_EXTRAHIERTE DATEN_
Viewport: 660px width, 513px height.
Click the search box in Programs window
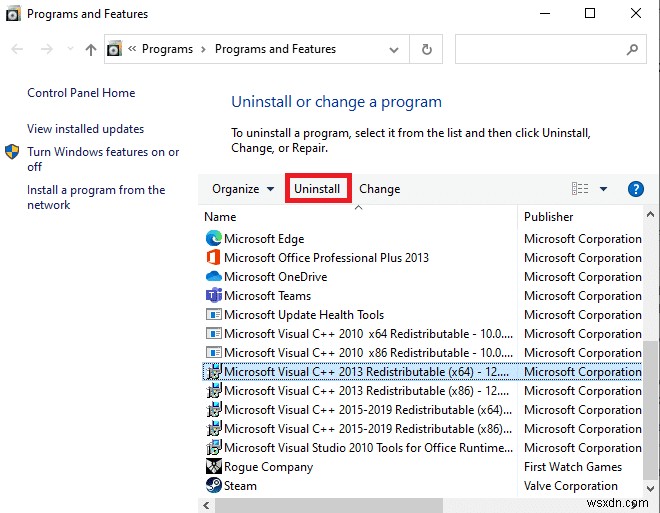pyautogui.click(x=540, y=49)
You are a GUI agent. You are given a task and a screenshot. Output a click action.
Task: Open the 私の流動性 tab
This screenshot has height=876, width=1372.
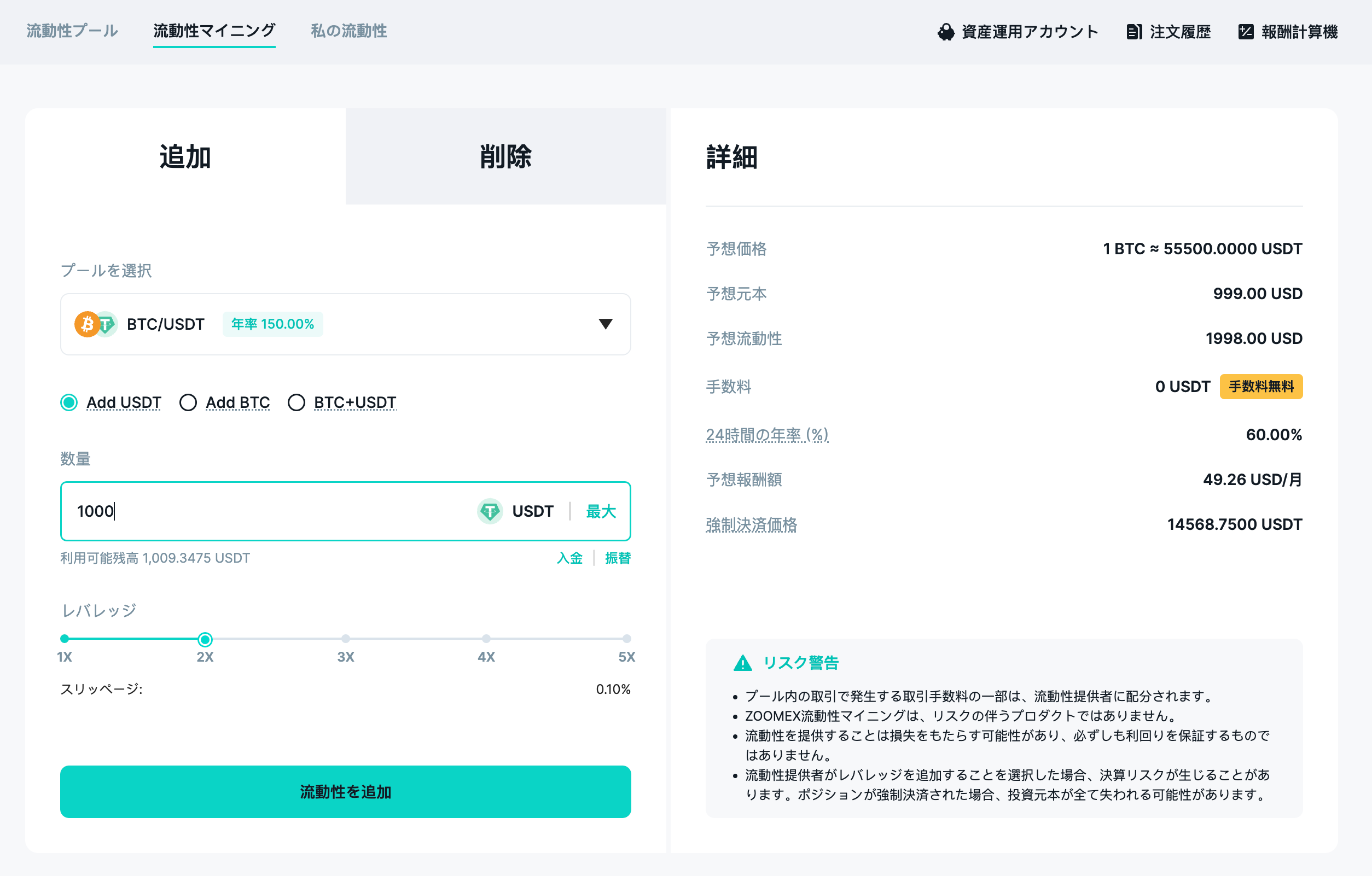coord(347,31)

--

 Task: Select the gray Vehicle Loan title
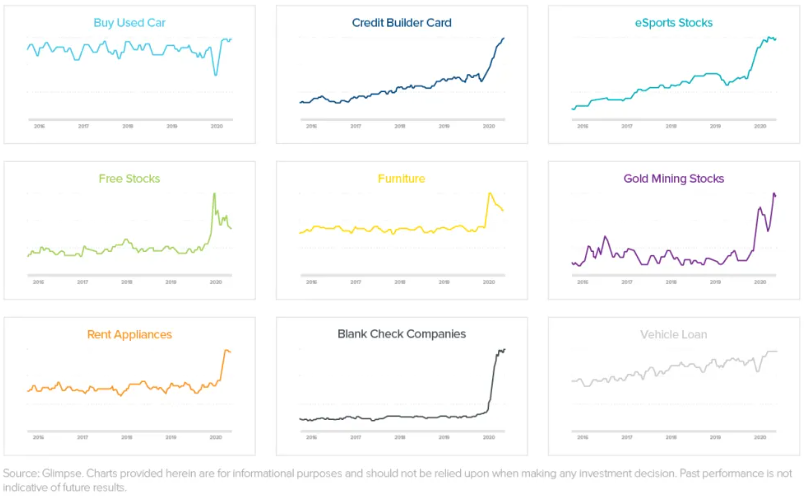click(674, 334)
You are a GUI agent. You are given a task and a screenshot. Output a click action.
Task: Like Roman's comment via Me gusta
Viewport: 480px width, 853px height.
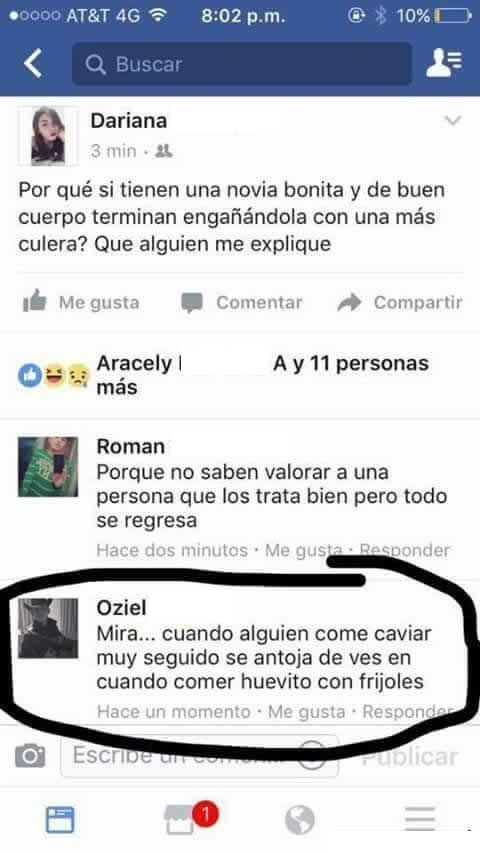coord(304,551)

---

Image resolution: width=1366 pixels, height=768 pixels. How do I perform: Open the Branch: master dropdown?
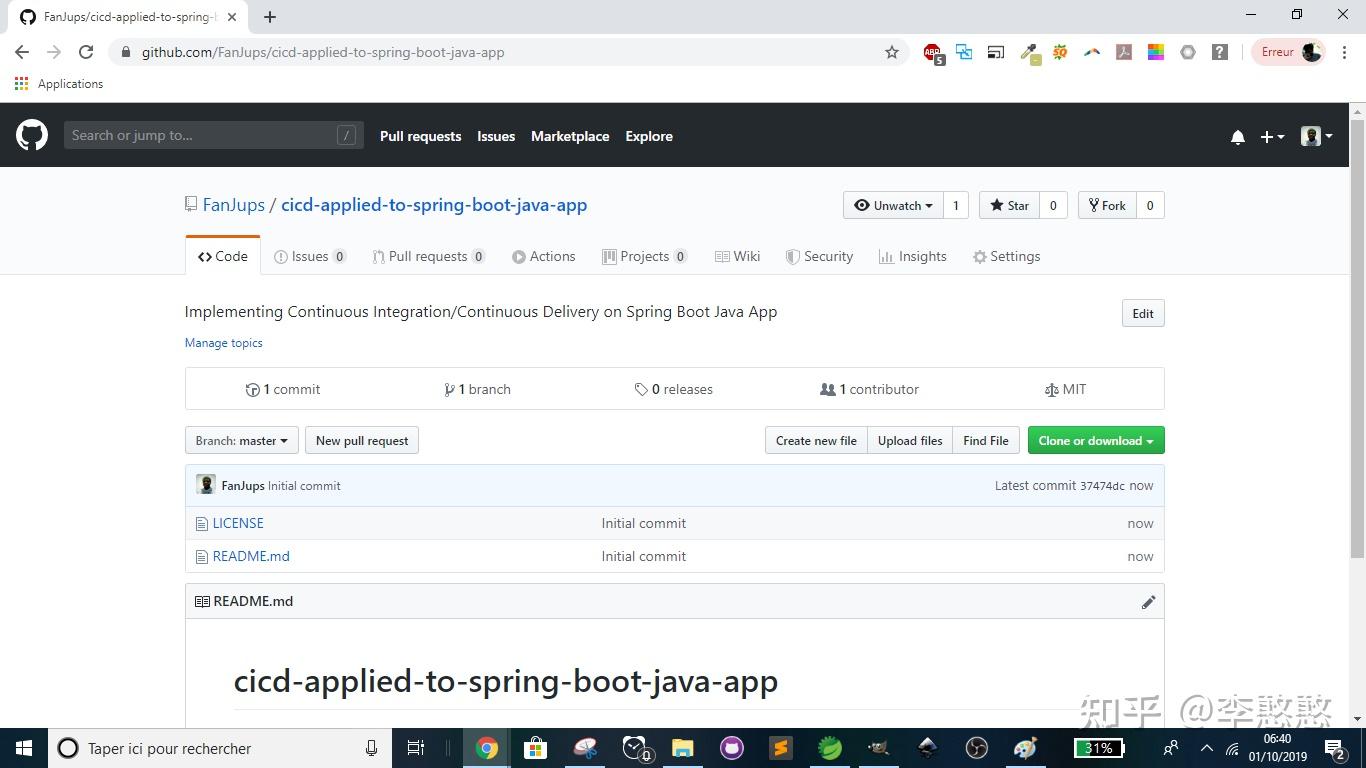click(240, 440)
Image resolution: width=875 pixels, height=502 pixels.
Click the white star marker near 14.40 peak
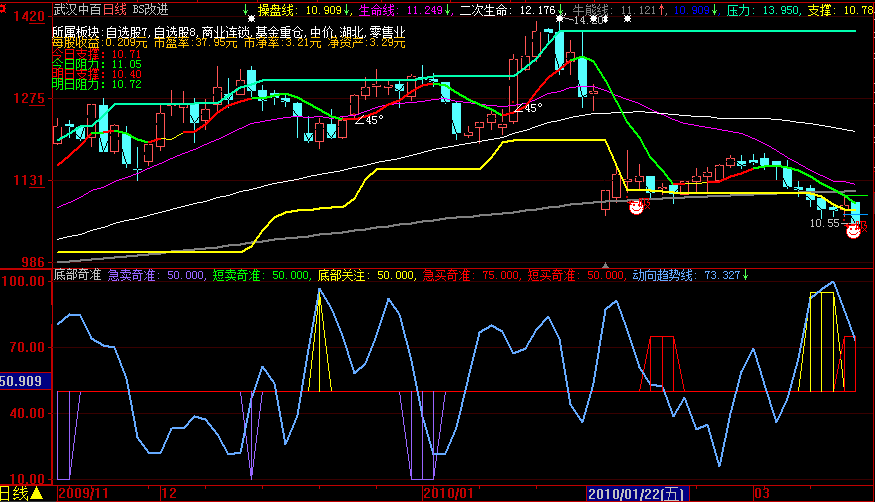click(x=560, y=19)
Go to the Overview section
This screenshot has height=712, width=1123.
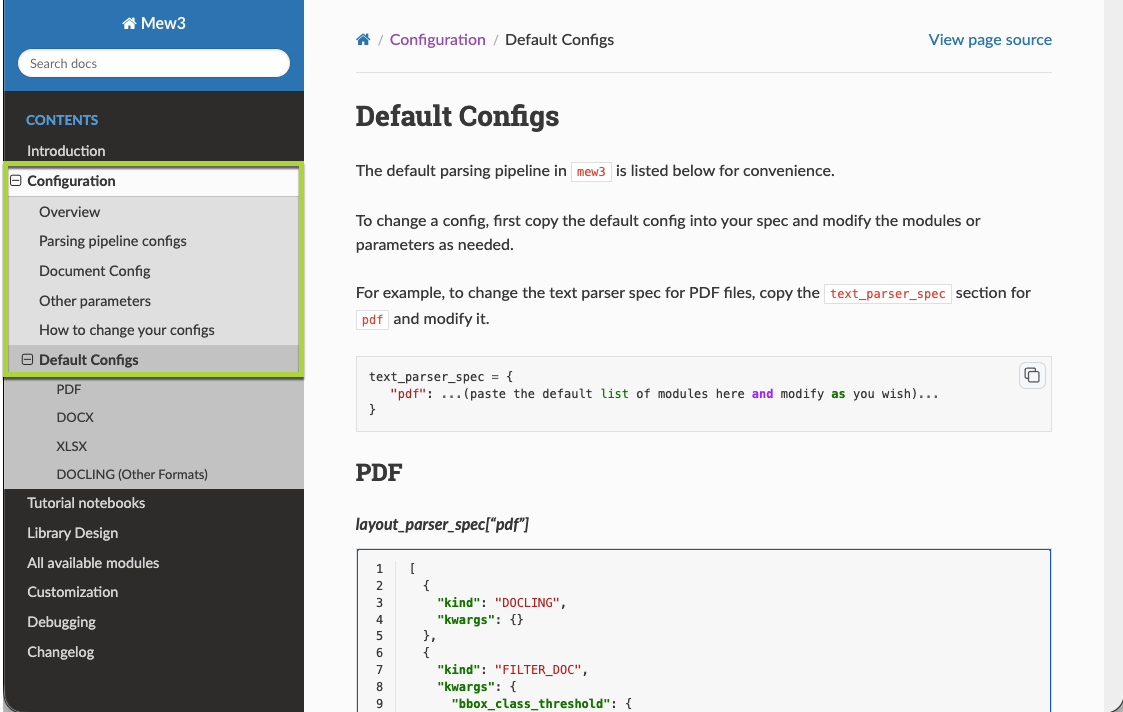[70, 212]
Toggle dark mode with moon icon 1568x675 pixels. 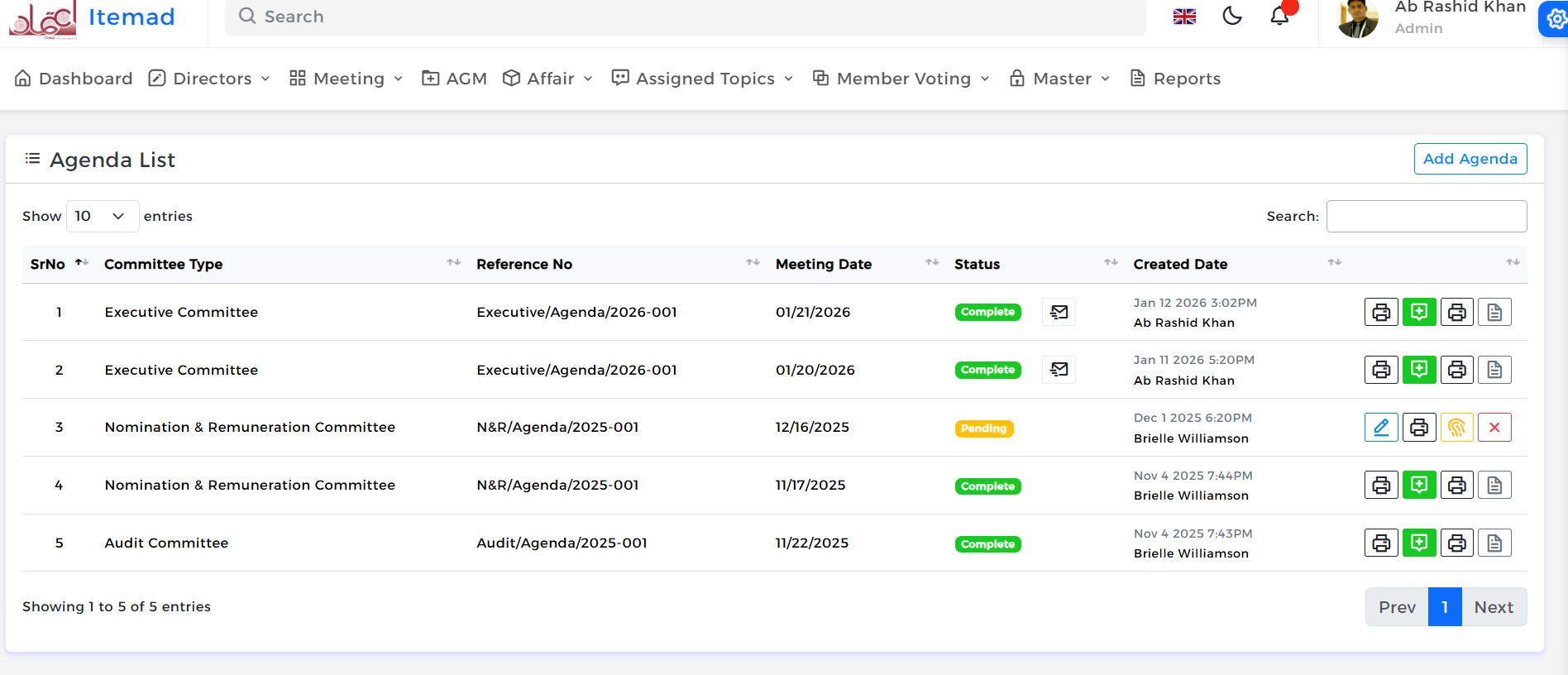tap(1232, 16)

_DEINE AUFGABE_
Wandle den Teil der Daten oben, der mit der Zeile mit "Viewport: 660px width, 513px height." beginnt und mit der Zeile mit "coord(347,31)" endet, in eine JSON-Liste von Zeichenketten um, mit einem Eintrag pro Zeile, beide Endzeilen eingeschlossen und ohne Leerzeilen. Die Bilder gehören nicht in die Ausgabe.

_ERGEBNIS_
[
  "Viewport: 660px width, 513px height.",
  "Click the search box in Programs window",
  "pyautogui.click(x=540, y=49)",
  "You are a GUI agent. You are given a task and a screenshot. Output a click action.",
  "Task: Open the 私の流動性 tab",
  "This screenshot has height=876, width=1372.",
  "coord(347,31)"
]